Наш переезд длился уже две с половиной недели.
Это походило на вялотекущую агонию. Больше недели мы затратили на перевозку одних только коробок. Потом, в субботу, перетащили кровать с матрацем. В ту ночь наших кошек мы оставили на старом месте, а сами переночевали в новой квартире, и к ужасу своему обнаружили, что даже в три часа ночи грохот такой, будто лежали мы не в квартире, а в центре арены на ралли монстров-грузовиков. В воскресенье мы наконец перевезли наших кошек. По дороге одна облевала переноску, другая обгадилась. Третья попросту лишилась рассудка, растворившись в бездне безумия, куда попадают военные сироты и жертвы пришельцев. Прибыв на новое место, она тут же вскарабкалась по стене и скрылась за обшивкой скошенного потолка. Вылезать оттуда она не желала, но мы прекрасно слышали, как она там шастает и время от времени воет. С тех пор мы регулярно приподнимали черепицу и сквозь крышу просовывали ей миску с кормом для привередливых кошек.

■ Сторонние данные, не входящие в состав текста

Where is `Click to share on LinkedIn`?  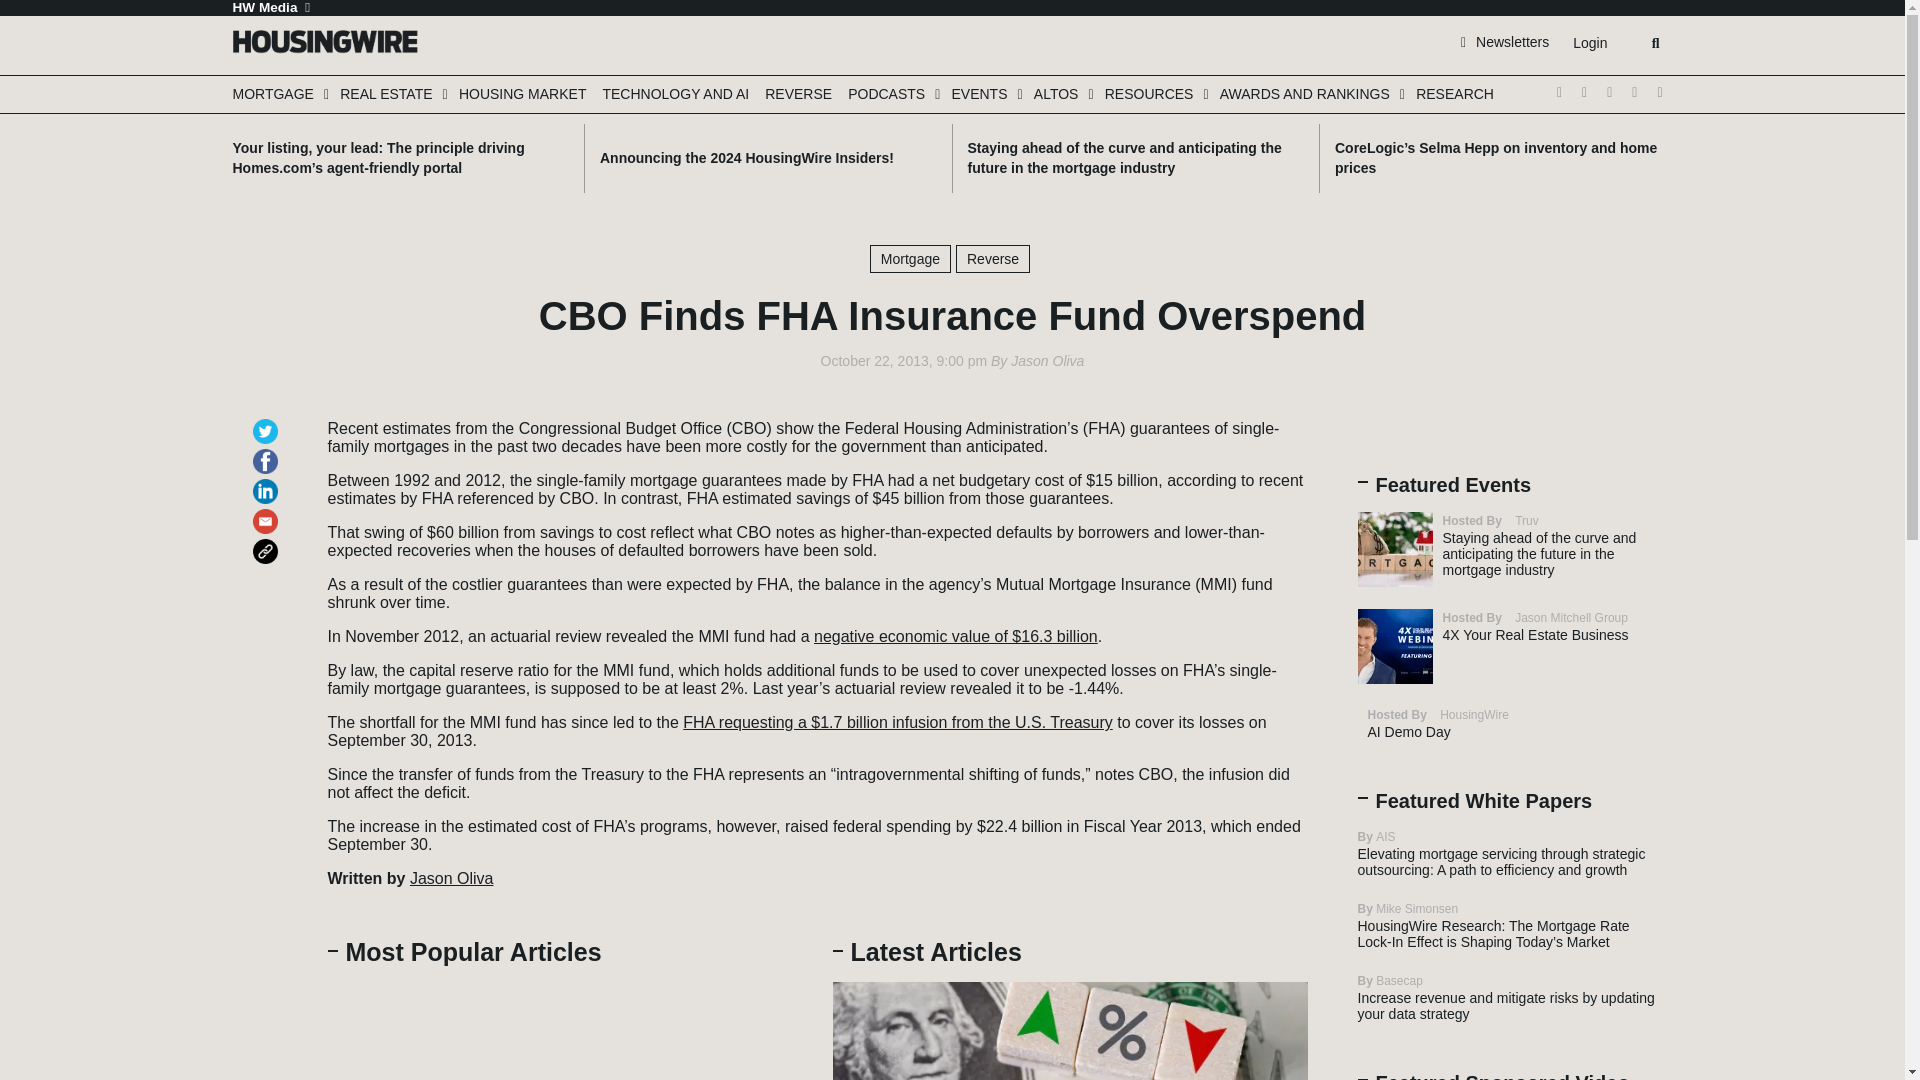 Click to share on LinkedIn is located at coordinates (268, 482).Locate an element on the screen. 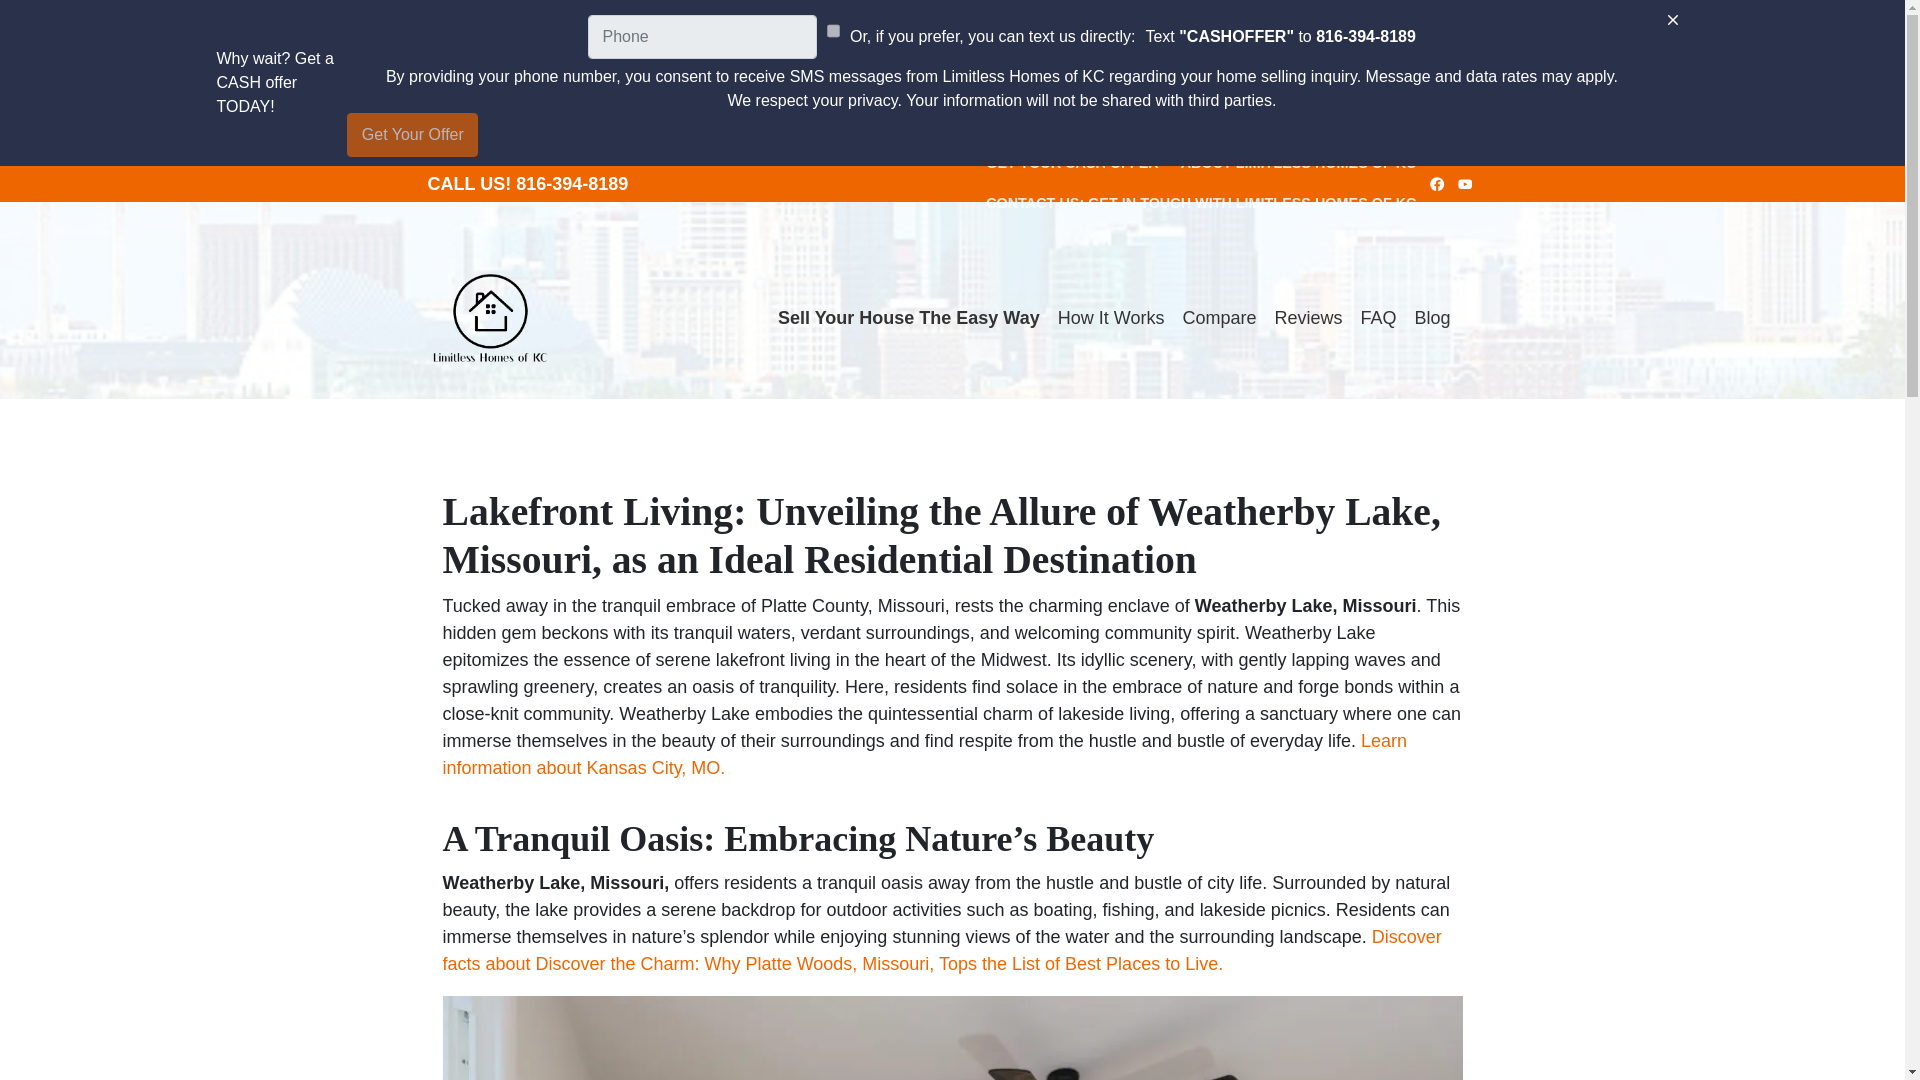 The width and height of the screenshot is (1920, 1080). Sell Your House The Easy Way is located at coordinates (908, 318).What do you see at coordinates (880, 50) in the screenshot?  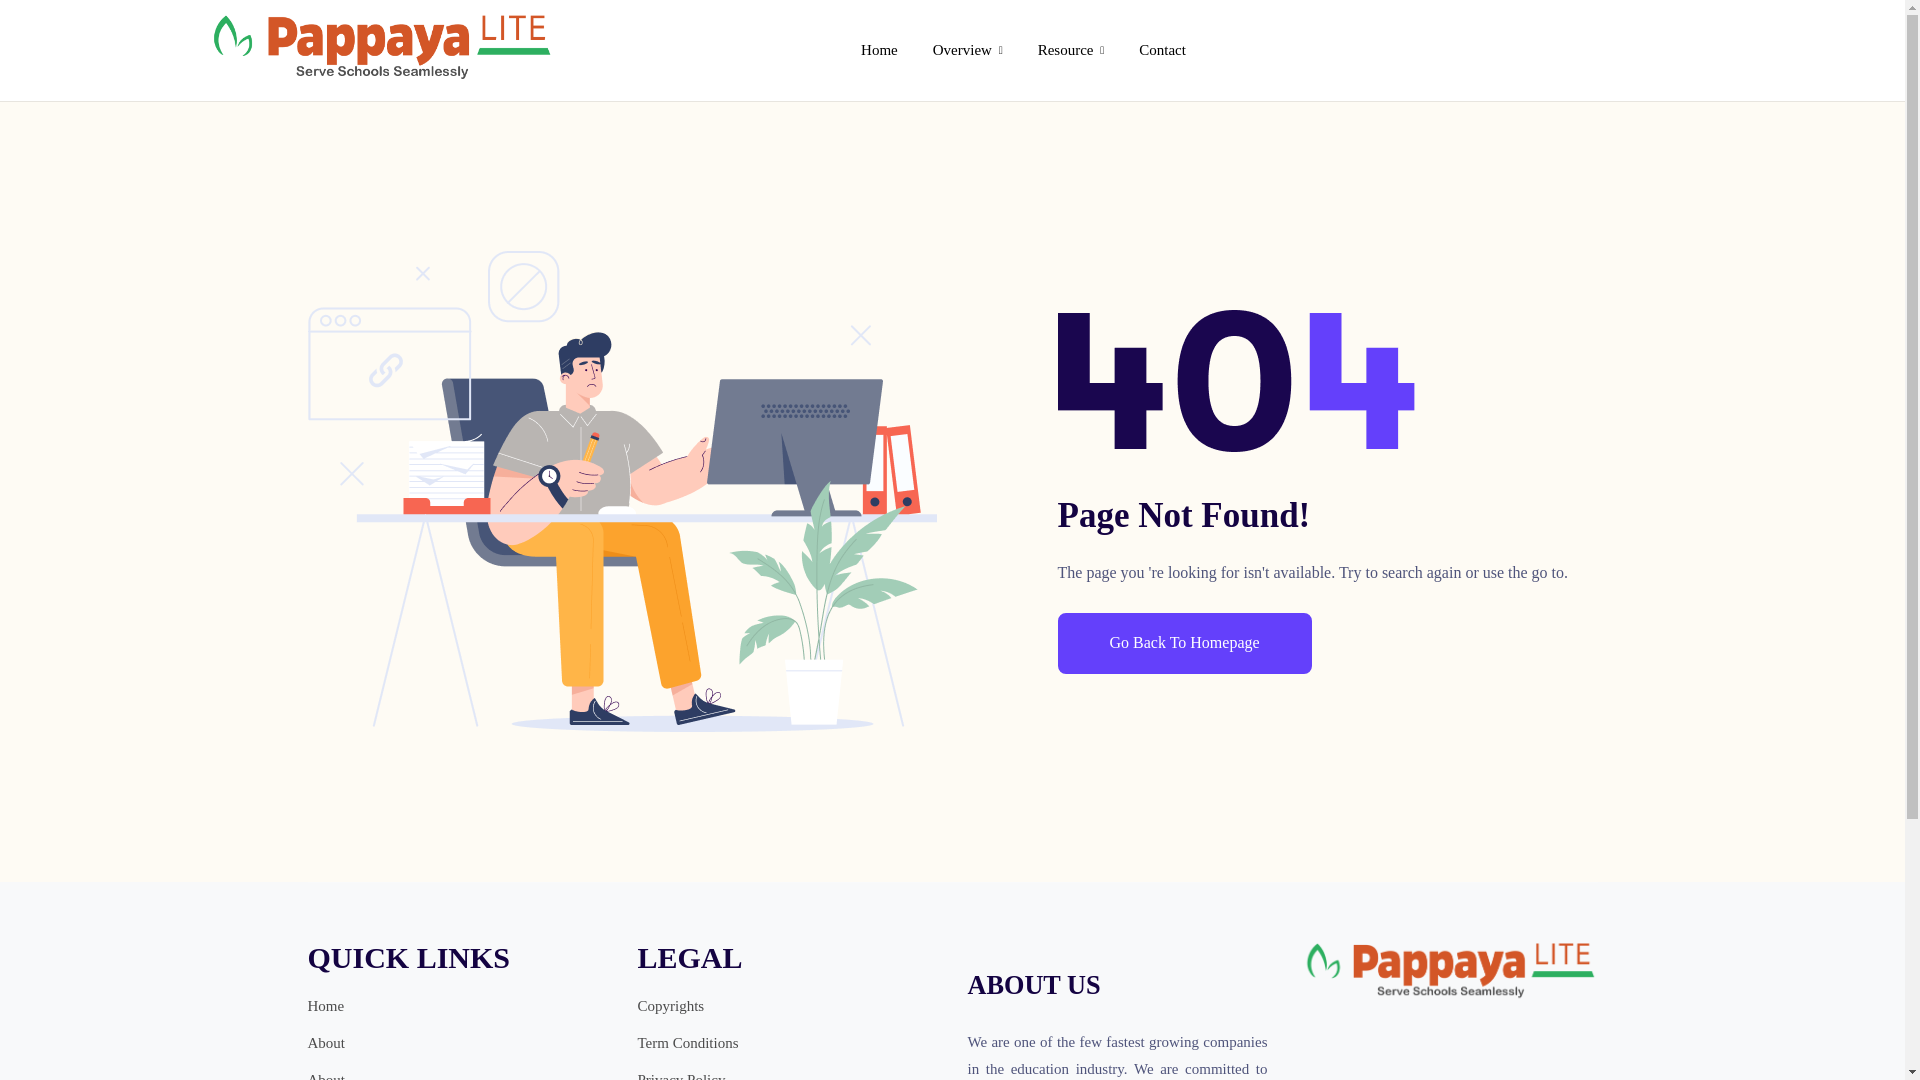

За последние несколько недель мы с Эриком прошли несколько кругов ада. И всем им я дала названия: «адский ремонт квартиры на скорую руку»; «адская беспросветная и бессмысленная работа»; «моему мужу исполнилось двадцать девять, а я ничего ему не подарила»; «я вышла замуж за полного шизофреника». Мы ругались, мы орали, мы швыряли очищенные корнеплоды на гниющие доски нашего так называемого лофта выше среднего класса, а потом подбирали их и кидали в суп. Хотя теоретически мы теперь жили в Лонг-Айленд-Сити, слово «жить» казалось мне довольно издевательским эвфемизмом происходящего. Мы скорее походили на ходячих мертвецов.
Кухня напоминала место преступления. Под ногами хрустела яичная скорлупа. В раковине — трехдневная гора немытой посуды; по углам — полуразобранные коробки. В темных недрах помойки таились изуродованные останки яиц, но их присутствие было ощутимо, как ощутима жертва на месте убийства, даже если тело и прикрыто брезентом. Брызги желтка с кроваво-красными вкраплениями покрывали стены, так что впору было вызывать судмедэксперта. Эрик занял позицию у плиты, как снайпер занимает позицию для выстрела. Он готовил яйцо-пашот в красном вине. Два готовых яйца лежали рядом на тарелочке. Эти я сварила сама — перед тем, как мы с Эриком отыграли сцену из фильма «Аэроплан», где все пассажиры по очереди раздавали пощечины и трясли женщину, с которой случилась истерика. Женщиной была я, а Эрик — всеми пассажирами. Три яйца умудрились выжить из дюжины, которая была у меня еще три часа назад. При виде этих двух инвалидов, лежавших на тарелочке, сморщенных и посиневших, как губы мертвеца, у меня вырвался слабый стон отчаяния.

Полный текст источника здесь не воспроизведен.